The prevalent Atlantic winds largely affect our island in another way, namely in its rainfall. The air, heavily laden with moisture from its passage over the ocean, meets with elevated land-tracts directly it reaches our shores—the moorland of Devon and Cornwall, the Welsh mountains, or the fells of Cumberland and Westmorland—and blowing up the rising land-surface, parts with this moisture as rain. To how great an extent this occurs is best seen by reference to the map of the annual rainfall of England on the next page, where it will at once be noticed that the heaviest fall is in the west, and that it decreases with remarkable regularity until the least fall is reached on our eastern shores. Thus in 1906, the maximum rainfall for the year occurred at Glaslyn in the Snowdon district, where 205 inches of rain fell; and the lowest was at Boyton in Suffolk, with a record of just under 20 inches. These western highlands, therefore, may not inaptly be compared to an umbrella, sheltering the country further eastward from the rain.

The above causes, then, are those mainly concerned in influencing the weather, but there are other and more local factors which often affect greatly the climate of a place, such, for example, as configuration, position, and soil. The shelter of a range of hills, a southern aspect, a sandy soil, will thus produce conditions which may differ greatly from those of a place—perhaps at no great distance—situated on a wind-swept northern slope with a cold clay soil.

Berkshire is an inland county but no part of it is as much as 75 miles from the coast. The chalk downs have a fine bracing climate, and though some of the valleys may be relaxing and some of the moorland tracts bleak, the general climate of the county is exceedingly healthy. Compared with the south coast of England Berkshire is rather cooler, with somewhat less sunshine and less rain than the coast.

(The figures give the approximate annual rainfall in inches)

Temperature, it should be remarked, varies according to height above sea level, falling about 1° Fahr. for each 100 to 300 feet upwards. In a comparatively level district, like Berkshire, this is not a very serious consideration. The mean temperature for the year varies in different parts of England from about 47·3 in the north-eastern counties to about 49·6 in the south-east. The mean temperature is about 49·0 in northern Berkshire and about 47·5 in south-western Berkshire. It may be of interest to give the mean temperature for one year at places in and close around Berkshire. We take the year 1907 and the figures are as follows—Maidenhead 49·4, Wokingham 47·7, Swarraton in Hampshire 47·9, Marlborough in Wiltshire 47·4, and Oxford 48·9.

The average temperature in the month of January varies from 37·0 to 38·0 in different parts of the county, and the average temperature for July from 59·7 to 62·0.

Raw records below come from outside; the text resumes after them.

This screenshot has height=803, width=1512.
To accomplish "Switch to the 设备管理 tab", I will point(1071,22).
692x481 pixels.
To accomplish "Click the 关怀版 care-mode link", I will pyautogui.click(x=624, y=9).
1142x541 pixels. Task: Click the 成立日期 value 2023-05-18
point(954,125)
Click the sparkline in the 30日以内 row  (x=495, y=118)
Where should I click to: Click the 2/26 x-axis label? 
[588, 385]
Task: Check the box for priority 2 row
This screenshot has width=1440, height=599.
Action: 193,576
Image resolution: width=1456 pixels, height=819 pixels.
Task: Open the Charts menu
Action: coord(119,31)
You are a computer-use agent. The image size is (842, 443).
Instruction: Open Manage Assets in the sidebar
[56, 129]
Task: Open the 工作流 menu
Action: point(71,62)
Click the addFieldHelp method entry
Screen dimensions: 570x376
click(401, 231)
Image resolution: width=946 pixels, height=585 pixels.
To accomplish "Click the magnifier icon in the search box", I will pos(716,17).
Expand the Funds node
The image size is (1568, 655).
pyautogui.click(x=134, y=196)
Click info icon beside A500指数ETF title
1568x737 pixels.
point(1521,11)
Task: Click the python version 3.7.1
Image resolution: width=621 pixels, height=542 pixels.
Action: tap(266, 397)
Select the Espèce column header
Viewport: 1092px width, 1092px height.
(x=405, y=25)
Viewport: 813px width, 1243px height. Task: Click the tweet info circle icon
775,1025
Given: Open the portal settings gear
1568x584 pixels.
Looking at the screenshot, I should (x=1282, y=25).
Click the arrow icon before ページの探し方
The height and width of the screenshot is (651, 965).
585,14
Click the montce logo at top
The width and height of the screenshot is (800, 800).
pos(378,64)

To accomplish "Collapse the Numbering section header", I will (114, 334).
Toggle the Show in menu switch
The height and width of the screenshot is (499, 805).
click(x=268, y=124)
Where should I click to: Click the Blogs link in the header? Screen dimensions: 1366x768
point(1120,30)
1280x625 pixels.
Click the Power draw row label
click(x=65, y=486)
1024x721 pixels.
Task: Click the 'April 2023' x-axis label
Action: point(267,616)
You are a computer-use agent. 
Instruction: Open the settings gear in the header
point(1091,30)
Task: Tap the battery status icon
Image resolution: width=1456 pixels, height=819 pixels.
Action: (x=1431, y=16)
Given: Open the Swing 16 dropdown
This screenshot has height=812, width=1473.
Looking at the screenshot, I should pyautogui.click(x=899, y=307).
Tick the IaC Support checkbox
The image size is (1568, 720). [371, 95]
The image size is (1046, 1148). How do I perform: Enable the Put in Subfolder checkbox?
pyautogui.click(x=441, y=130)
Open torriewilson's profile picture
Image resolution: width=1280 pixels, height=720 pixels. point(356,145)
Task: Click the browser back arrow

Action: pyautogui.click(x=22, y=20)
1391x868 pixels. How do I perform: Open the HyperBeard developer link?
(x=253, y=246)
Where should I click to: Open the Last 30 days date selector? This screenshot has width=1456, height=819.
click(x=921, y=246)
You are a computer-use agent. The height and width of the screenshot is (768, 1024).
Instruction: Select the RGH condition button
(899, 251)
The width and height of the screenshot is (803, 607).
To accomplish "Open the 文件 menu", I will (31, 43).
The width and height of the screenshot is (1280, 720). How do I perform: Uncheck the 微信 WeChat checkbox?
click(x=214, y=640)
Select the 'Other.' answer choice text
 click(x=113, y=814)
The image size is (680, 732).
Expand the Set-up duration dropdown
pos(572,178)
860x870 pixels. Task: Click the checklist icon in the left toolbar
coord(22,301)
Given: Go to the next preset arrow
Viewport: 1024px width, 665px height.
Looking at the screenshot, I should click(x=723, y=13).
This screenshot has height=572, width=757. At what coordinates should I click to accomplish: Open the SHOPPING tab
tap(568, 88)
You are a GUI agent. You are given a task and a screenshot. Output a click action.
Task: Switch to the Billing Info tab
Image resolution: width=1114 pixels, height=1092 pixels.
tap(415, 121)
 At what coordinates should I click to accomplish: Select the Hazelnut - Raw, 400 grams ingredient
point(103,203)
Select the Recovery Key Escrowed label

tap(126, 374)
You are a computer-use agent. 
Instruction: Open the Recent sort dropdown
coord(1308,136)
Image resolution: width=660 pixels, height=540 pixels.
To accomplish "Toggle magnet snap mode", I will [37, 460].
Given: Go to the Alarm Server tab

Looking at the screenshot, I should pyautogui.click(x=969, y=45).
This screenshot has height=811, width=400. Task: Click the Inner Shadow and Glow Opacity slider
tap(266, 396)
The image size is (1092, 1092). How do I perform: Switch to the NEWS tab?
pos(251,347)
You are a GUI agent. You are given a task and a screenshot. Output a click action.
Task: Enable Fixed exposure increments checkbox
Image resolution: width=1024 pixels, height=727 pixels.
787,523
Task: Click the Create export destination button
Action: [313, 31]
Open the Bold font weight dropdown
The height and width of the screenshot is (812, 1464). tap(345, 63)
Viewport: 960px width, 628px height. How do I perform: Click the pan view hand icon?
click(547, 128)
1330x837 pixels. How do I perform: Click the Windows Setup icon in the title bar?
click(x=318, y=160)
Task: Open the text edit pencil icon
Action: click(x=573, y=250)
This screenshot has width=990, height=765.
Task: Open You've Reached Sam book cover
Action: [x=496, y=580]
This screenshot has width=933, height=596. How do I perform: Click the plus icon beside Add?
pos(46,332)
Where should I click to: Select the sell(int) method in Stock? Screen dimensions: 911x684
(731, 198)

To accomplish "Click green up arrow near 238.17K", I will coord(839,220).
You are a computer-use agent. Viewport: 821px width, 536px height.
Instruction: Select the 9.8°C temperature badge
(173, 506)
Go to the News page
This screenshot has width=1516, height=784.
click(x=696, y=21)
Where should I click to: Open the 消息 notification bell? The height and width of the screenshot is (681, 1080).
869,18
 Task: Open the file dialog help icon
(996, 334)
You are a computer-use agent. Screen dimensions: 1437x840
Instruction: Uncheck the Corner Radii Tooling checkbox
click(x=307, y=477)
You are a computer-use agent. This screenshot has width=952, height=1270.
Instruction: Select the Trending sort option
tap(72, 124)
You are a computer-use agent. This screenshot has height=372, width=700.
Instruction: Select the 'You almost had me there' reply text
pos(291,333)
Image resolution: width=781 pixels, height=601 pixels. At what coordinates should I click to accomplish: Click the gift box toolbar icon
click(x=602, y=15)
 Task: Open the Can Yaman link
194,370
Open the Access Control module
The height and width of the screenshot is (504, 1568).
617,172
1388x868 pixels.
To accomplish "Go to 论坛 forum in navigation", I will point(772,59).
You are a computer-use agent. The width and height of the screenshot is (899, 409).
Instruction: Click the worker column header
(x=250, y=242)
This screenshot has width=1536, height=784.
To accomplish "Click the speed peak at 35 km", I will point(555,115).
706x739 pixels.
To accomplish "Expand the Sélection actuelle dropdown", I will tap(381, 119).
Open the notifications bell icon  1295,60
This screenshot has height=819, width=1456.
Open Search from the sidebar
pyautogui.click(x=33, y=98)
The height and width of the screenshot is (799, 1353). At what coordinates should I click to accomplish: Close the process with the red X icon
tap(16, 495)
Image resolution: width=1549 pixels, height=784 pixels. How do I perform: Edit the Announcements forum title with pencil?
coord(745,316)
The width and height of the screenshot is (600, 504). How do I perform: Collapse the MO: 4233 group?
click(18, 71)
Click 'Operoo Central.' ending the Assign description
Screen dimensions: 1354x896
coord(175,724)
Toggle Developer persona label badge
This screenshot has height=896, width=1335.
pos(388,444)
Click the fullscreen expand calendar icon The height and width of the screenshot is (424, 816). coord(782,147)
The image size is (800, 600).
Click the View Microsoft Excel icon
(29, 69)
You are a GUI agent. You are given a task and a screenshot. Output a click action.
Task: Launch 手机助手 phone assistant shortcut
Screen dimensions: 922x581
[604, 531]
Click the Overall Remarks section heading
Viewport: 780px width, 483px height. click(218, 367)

In England bright sunshine is most prevalent on the coast and decreases inland. The annual total amount for the south and east coast from Cornwall to Norfolk is nearly 1800 hours, whilst in the northern midland counties the amount is about 1200 hours. There are no definite data available for giving the amount for Berkshire, but there are probably about 1500 hours of bright sunshine in the year.

The rainfall varies a good deal in different parts of the county. The amount is lowest in the north-east and highest in the south-west. Thus Wallingford and Cookham have a rainfall of about 23 inches a year on an average. At Reading, which is somewhat to the south-west, the amount is nearly 24 inches a year, and on a line running through Wellington College and Yattendon the amount is nearly 25 inches. Letcombe Regis and Ashbury have a rainfall of between 25 and 26 inches. At Faringdon the figure is above 26, and in the south-western corner of the county there is a rainfall of about 29 inches a year. The average yearly rainfall for the whole of England is 31·62 inches, and for the British Isles it is 39·25 inches. Looking at the extremes of rainfall in England we find the lowest at Shoeburyness with an average of 19·7 inches for the year, whilst Seathwaite in Cumberland has an average rainfall of 133·53 inches per annum.